• WHAT THIS TASK INVOLVES:
Without leaving out a single line, restate the entries below exactly.
RECORDS SUPPLIED Block Start
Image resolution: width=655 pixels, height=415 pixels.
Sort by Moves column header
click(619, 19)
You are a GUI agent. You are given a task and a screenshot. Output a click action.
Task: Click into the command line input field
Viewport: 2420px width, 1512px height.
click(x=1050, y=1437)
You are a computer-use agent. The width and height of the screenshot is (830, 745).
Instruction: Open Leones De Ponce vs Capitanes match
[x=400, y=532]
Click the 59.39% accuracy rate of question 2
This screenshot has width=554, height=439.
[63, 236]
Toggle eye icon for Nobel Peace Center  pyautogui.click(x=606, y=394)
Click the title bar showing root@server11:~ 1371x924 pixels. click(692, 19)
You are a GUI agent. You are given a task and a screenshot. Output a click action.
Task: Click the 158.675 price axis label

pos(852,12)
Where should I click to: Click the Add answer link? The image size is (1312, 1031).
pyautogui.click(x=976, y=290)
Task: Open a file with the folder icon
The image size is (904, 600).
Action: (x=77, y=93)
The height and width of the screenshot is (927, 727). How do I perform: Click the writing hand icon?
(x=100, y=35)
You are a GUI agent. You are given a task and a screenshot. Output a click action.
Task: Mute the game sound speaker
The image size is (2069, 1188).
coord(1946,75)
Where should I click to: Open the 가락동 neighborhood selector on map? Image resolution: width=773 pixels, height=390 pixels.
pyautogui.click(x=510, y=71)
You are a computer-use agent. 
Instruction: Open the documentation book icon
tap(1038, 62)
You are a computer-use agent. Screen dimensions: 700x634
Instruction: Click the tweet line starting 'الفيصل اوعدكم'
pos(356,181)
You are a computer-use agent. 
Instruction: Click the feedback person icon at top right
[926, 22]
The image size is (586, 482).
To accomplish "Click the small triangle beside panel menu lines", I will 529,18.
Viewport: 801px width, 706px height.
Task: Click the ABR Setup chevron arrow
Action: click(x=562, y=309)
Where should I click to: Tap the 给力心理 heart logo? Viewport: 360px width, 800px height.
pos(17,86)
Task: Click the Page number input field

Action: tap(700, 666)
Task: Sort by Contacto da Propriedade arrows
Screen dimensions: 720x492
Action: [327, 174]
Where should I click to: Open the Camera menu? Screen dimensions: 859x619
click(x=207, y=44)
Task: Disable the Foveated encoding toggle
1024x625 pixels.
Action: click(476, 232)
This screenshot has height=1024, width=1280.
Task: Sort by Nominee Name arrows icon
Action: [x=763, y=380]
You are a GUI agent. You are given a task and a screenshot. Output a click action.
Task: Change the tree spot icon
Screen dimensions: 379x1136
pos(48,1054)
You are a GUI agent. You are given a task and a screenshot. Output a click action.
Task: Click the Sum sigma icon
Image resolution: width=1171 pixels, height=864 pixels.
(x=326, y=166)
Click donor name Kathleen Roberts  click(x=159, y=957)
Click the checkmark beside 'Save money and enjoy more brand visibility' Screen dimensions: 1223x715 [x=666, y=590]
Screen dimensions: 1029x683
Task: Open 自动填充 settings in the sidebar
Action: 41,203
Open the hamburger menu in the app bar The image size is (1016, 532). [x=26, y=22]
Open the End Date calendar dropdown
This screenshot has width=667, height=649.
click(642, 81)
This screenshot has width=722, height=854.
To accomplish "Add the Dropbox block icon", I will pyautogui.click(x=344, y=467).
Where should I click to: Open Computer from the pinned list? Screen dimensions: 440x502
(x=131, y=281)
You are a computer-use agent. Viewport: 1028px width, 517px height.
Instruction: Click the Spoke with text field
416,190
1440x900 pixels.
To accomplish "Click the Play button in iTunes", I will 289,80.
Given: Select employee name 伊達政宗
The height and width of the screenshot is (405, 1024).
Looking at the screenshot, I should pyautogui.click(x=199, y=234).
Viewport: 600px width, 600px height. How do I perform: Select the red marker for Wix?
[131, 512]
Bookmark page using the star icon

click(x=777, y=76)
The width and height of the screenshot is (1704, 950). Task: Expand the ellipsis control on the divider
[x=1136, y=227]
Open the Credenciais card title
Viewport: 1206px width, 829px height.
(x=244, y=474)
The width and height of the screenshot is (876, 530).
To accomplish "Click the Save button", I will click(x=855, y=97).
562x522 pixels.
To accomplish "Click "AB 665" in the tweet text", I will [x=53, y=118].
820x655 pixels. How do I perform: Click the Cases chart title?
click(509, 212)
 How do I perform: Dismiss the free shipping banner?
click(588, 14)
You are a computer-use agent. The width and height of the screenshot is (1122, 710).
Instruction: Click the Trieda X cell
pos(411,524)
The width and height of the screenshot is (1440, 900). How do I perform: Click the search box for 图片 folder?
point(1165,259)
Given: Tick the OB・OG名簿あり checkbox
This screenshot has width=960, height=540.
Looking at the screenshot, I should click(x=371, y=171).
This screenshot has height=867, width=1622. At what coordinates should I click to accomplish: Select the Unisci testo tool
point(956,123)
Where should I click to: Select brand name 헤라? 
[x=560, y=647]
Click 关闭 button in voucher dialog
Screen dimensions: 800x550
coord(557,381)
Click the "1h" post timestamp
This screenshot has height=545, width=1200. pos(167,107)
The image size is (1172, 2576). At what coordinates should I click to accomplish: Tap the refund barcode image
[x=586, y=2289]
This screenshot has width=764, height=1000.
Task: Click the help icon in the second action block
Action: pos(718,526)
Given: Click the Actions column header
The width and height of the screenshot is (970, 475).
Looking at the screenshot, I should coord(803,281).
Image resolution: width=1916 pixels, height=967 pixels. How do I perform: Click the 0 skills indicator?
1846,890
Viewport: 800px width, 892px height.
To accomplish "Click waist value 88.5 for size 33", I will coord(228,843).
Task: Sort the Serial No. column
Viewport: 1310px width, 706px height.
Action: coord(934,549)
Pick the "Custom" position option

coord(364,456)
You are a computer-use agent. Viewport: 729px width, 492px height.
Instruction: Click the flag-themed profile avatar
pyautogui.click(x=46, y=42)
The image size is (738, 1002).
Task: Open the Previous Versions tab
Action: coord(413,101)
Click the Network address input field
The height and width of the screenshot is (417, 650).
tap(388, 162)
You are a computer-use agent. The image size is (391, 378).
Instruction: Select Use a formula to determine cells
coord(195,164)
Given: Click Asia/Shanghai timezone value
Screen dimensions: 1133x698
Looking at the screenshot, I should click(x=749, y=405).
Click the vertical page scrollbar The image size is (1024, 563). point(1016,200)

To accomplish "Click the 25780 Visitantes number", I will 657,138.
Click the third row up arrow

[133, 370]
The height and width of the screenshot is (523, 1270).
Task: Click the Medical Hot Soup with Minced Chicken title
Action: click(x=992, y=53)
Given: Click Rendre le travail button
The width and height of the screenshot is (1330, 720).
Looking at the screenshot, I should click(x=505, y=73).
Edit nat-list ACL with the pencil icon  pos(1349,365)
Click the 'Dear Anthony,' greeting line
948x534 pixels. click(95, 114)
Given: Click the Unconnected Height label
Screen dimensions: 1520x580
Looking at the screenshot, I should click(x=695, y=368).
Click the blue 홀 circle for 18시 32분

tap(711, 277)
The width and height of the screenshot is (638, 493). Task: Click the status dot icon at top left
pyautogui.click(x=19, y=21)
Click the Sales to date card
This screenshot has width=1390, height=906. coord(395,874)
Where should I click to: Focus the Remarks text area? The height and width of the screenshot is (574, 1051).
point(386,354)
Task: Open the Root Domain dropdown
RECORDS SUPPLIED Block End
• SOLVED PROBLEM:
Image resolution: width=655 pixels, height=415 pixels.
Sort by Moves column header
click(619, 19)
You are a GUI agent. You are given a task and a screenshot. Output a click action.
Task: Click into the command line input field
Viewport: 2420px width, 1512px height.
click(x=1050, y=1437)
You are a computer-use agent. The width and height of the screenshot is (830, 745).
Instruction: Open Leones De Ponce vs Capitanes match
[x=400, y=532]
Click the 59.39% accuracy rate of question 2
This screenshot has width=554, height=439.
[63, 236]
Toggle eye icon for Nobel Peace Center  pyautogui.click(x=606, y=394)
Click the title bar showing root@server11:~ 1371x924 pixels. click(692, 19)
You are a GUI agent. You are given a task and a screenshot. Output a click action.
Task: Click the 158.675 price axis label

pos(852,12)
Where should I click to: Click the Add answer link? The image size is (1312, 1031).
pyautogui.click(x=976, y=290)
Task: Open a file with the folder icon
The image size is (904, 600).
Action: (x=77, y=93)
The height and width of the screenshot is (927, 727). How do I perform: Click the writing hand icon?
(x=100, y=35)
You are a GUI agent. You are given a task and a screenshot. Output a click action.
Task: Mute the game sound speaker
The image size is (2069, 1188).
coord(1946,75)
Where should I click to: Open the 가락동 neighborhood selector on map? Image resolution: width=773 pixels, height=390 pixels.
pyautogui.click(x=510, y=71)
You are a computer-use agent. 
Instruction: Open the documentation book icon
tap(1038, 62)
You are a computer-use agent. Screen dimensions: 700x634
Instruction: Click the tweet line starting 'الفيصل اوعدكم'
pos(356,181)
You are a computer-use agent. 
Instruction: Click the feedback person icon at top right
[926, 22]
The image size is (586, 482).
To accomplish "Click the small triangle beside panel menu lines", I will 529,18.
Viewport: 801px width, 706px height.
Task: Click the ABR Setup chevron arrow
Action: click(x=562, y=309)
Where should I click to: Tap the 给力心理 heart logo? Viewport: 360px width, 800px height.
pos(17,86)
Task: Click the Page number input field

Action: tap(700, 666)
Task: Sort by Contacto da Propriedade arrows
Screen dimensions: 720x492
Action: [327, 174]
Where should I click to: Open the Camera menu? Screen dimensions: 859x619
click(x=207, y=44)
Task: Disable the Foveated encoding toggle
1024x625 pixels.
Action: click(476, 232)
This screenshot has height=1024, width=1280.
Task: Sort by Nominee Name arrows icon
Action: [x=763, y=380]
You are a GUI agent. You are given a task and a screenshot. Output a click action.
Task: Change the tree spot icon
Screen dimensions: 379x1136
pos(48,1054)
You are a GUI agent. You are given a task and a screenshot. Output a click action.
Task: Click the Sum sigma icon
Image resolution: width=1171 pixels, height=864 pixels.
(x=326, y=166)
Click donor name Kathleen Roberts  click(x=159, y=957)
Click the checkmark beside 'Save money and enjoy more brand visibility' Screen dimensions: 1223x715 [x=666, y=590]
Screen dimensions: 1029x683
Task: Open 自动填充 settings in the sidebar
Action: 41,203
Open the hamburger menu in the app bar The image size is (1016, 532). [x=26, y=22]
Open the End Date calendar dropdown
This screenshot has width=667, height=649.
click(642, 81)
This screenshot has width=722, height=854.
To accomplish "Add the Dropbox block icon", I will pyautogui.click(x=344, y=467).
Where should I click to: Open Computer from the pinned list? Screen dimensions: 440x502
(x=131, y=281)
You are a computer-use agent. Viewport: 1028px width, 517px height.
Instruction: Click the Spoke with text field
416,190
1440x900 pixels.
To accomplish "Click the Play button in iTunes", I will 289,80.
Given: Select employee name 伊達政宗
The height and width of the screenshot is (405, 1024).
Looking at the screenshot, I should pyautogui.click(x=199, y=234).
Viewport: 600px width, 600px height. How do I perform: Select the red marker for Wix?
[131, 512]
Bookmark page using the star icon

click(x=777, y=76)
The width and height of the screenshot is (1704, 950). Task: Expand the ellipsis control on the divider
[x=1136, y=227]
Open the Credenciais card title
Viewport: 1206px width, 829px height.
(x=244, y=474)
The width and height of the screenshot is (876, 530).
To accomplish "Click the Save button", I will click(x=855, y=97).
562x522 pixels.
To accomplish "Click "AB 665" in the tweet text", I will [x=53, y=118].
820x655 pixels. How do I perform: Click the Cases chart title?
click(509, 212)
 How do I perform: Dismiss the free shipping banner?
click(588, 14)
You are a computer-use agent. The width and height of the screenshot is (1122, 710).
Instruction: Click the Trieda X cell
pos(411,524)
The width and height of the screenshot is (1440, 900). How do I perform: Click the search box for 图片 folder?
point(1165,259)
Given: Tick the OB・OG名簿あり checkbox
This screenshot has width=960, height=540.
Looking at the screenshot, I should click(x=371, y=171).
This screenshot has height=867, width=1622. At what coordinates should I click to accomplish: Select the Unisci testo tool
point(956,123)
Where should I click to: Select brand name 헤라? 
[x=560, y=647]
Click 关闭 button in voucher dialog
Screen dimensions: 800x550
coord(557,381)
Click the "1h" post timestamp
This screenshot has height=545, width=1200. pos(167,107)
The image size is (1172, 2576). At what coordinates should I click to accomplish: Tap the refund barcode image
[x=586, y=2289]
This screenshot has width=764, height=1000.
Task: Click the help icon in the second action block
Action: pos(718,526)
Given: Click the Actions column header
The width and height of the screenshot is (970, 475).
Looking at the screenshot, I should coord(803,281).
Image resolution: width=1916 pixels, height=967 pixels. How do I perform: Click the 0 skills indicator?
1846,890
Viewport: 800px width, 892px height.
To accomplish "Click waist value 88.5 for size 33", I will coord(228,843).
Task: Sort the Serial No. column
Viewport: 1310px width, 706px height.
Action: coord(934,549)
Pick the "Custom" position option

coord(364,456)
You are a computer-use agent. Viewport: 729px width, 492px height.
Instruction: Click the flag-themed profile avatar
pyautogui.click(x=46, y=42)
The image size is (738, 1002).
Task: Open the Previous Versions tab
Action: coord(413,101)
Click the Network address input field
The height and width of the screenshot is (417, 650).
tap(388, 162)
You are a computer-use agent. The image size is (391, 378).
Instruction: Select Use a formula to determine cells
coord(195,164)
Given: Click Asia/Shanghai timezone value
Screen dimensions: 1133x698
Looking at the screenshot, I should click(x=749, y=405).
Click the vertical page scrollbar The image size is (1024, 563). point(1016,200)

To accomplish "Click the 25780 Visitantes number", I will 657,138.
Click the third row up arrow

[133, 370]
The height and width of the screenshot is (523, 1270).
Task: Click the Medical Hot Soup with Minced Chicken title
Action: click(x=992, y=53)
Given: Click Rendre le travail button
The width and height of the screenshot is (1330, 720).
Looking at the screenshot, I should click(x=505, y=73).
Edit nat-list ACL with the pencil icon  pos(1349,365)
Click the 'Dear Anthony,' greeting line
948x534 pixels. click(95, 114)
Given: Click the Unconnected Height label
Screen dimensions: 1520x580
Looking at the screenshot, I should click(x=695, y=368).
Click the blue 홀 circle for 18시 32분

tap(711, 277)
The width and height of the screenshot is (638, 493). Task: Click the status dot icon at top left
pyautogui.click(x=19, y=21)
Click the Sales to date card
This screenshot has width=1390, height=906. coord(395,874)
Where should I click to: Focus the Remarks text area? The height and width of the screenshot is (574, 1051).
point(386,354)
Task: Open the Root Domain dropdown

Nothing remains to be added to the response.